Manu Rodríguez. Desde Europa (06/08/10).
*
*Tenemos que hablar de biosociología (que es el estudio de las sociedades humanas siguiendo los principios o conceptos evolutivos aplicados al resto de las especies). Y de territorialidad (uno de tales principios). Nosotros, los humanos, combatimos por la tierra, y por el cielo. Por lo general los pueblos habitan tierras ancestrales; es un territorio establecido por los antepasados, por los primeros padres. De ahí la palabra ‘patria’, o ‘madre patria’. También los pueblos establecen culturas, espacios espirituales comunes, compartidos, de consenso. Es el espacio simbólico; el espacio de la palabra, de la lengua, de las tradiciones lingüístico-culturales todas. Es el cielo.
La defensa del territorio, así como de la identidad cultural, es lo natural. Lo mismo que podemos ser privados de nuestras tierras, podemos ser privados de nuestros cielos. En los últimos milenios, y en todo el planeta, muchos pueblos han perdido ambos, el territorio, y la cultura generada por sus antepasados.
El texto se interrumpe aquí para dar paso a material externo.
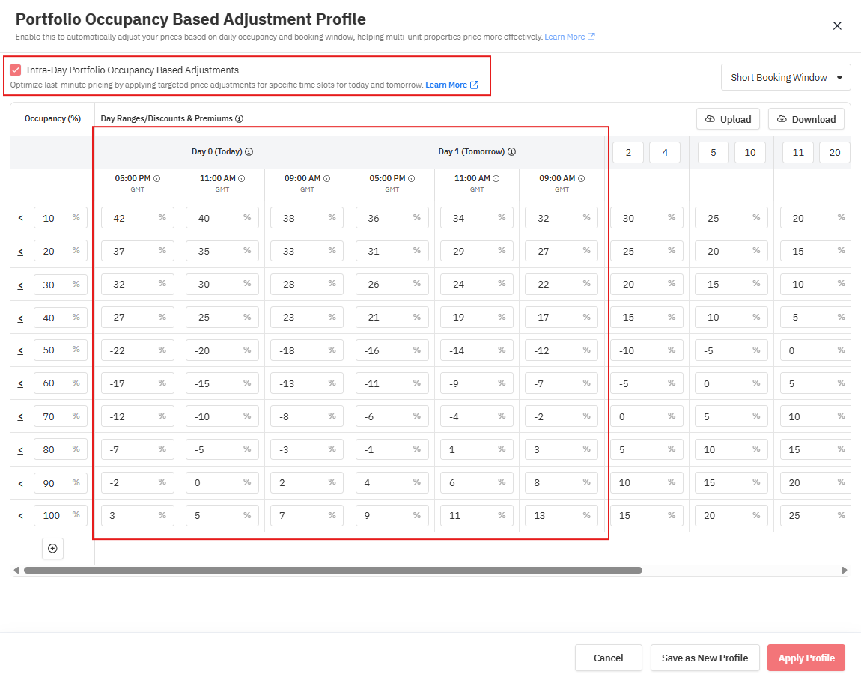Click Save as New Profile
The image size is (861, 680).
[x=705, y=658]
Algunos otros han perdido sólo la tierra, o sólo la cultura. Perder la cultura es perder el ser simbólico que somos; un ser en evolución, además. Una cultura que desaparece es una rama del árbol de la vida que se arranca, que se pierde para toda la humanidad.
Tierra y cultura están más relacionadas de lo que a primera vista pudiera parecer. Las tradiciones están imbricadas en el territorio: los teologemas, mitemas, leyendas, o conocimientos diversos que tuvieron lugar en ríos, montes, lagos... Los individuos recorren una tierra sagrada ligada a los antepasados heroicos, a los creadores; a momentos y lugares decisivos en la propia evolución cultural. Esto puede verse en los antiguos territorios romanos, griegos, celtas, o germanos (por citar sólo tradiciones europeas). Son una geografía y una historia sagradas.
Un territorio perdido es un territorio mancillado, profanado. Pero también la pérdida de la cultura mancilla la tierra de los ancestros. Recuérdese en Europa, tras la cristianización, o la posterior islamización, cómo se re-nombraron lagos, ríos, fuentes, montes, caminos… ciudades y regiones. Borrando las huellas de nuestro ser; destruyendo en la tierra y en el cielo la memoria ancestral y el vínculo lingüístico-cultural (simbólico, espiritual) con nuestra propia tierra y nuestro propio pasado.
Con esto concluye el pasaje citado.